What Hypnotherapy Does
Hypnotherapy, combined with other treatment options, changes the way your unconscious mind reacts by accessing your subconscious mind. As a non-invasive therapy option, as opposed to medication, hypnosis gives you suggestions to calm your brain. Its goal is to separate your body’s reaction from the traumatizing experience. Although hypnotherapy effects on social anxiety have not been specifically studied, other studies have shown that hypnosis has had some effects on general anxiety and other mood disorders.

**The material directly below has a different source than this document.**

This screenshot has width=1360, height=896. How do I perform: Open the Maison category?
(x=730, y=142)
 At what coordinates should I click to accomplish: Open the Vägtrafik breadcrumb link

Before an actual hypnosis session, your therapist will interview you to understand your situation and medical history. During hypnosis, your therapist will lead you to an altered state of consciousness in which you are in a trance. In this trance, you may experience relaxation, lower blood pressure and heart rate, and changes in your brain waves like many other people do in this state. During this stage, your brain will be highly responsive to the suggestions your therapist made for you. Your therapist will give you a recording or suggestions for self-hypnosis at home. After a few sessions, your symptoms should be relieved.
How Hypnotherapy Helps
The only risk of participating in hypnotherapy for anxiety is that some psychological problems could worsen when remembering past traumatic events. However, this risk is very small and a trained and licensed therapist will know how to bring you out of an anxiety attack if need be. Stress and anxiety go hand in hand and to overcome your social anxiety, hypnotherapy usually enhances the effects of cognitive-based therapy that is prominently used to treat people with mood disorders. Just remember, hypnotherapy is not a cure-all method, overcome your social anxiety one step at a time.